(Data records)
————

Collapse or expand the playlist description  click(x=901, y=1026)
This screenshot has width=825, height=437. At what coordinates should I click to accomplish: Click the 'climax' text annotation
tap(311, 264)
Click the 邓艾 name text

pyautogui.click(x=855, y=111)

————

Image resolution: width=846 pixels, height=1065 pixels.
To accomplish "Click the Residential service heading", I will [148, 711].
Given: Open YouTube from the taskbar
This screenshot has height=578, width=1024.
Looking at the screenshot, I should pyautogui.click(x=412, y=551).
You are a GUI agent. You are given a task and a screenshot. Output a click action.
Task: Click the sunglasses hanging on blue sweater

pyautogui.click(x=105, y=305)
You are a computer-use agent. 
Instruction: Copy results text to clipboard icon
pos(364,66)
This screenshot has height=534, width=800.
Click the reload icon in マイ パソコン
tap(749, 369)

————

Lines in the data containing the string "agent" are to be counted; give that number alone.

** Your solution **
2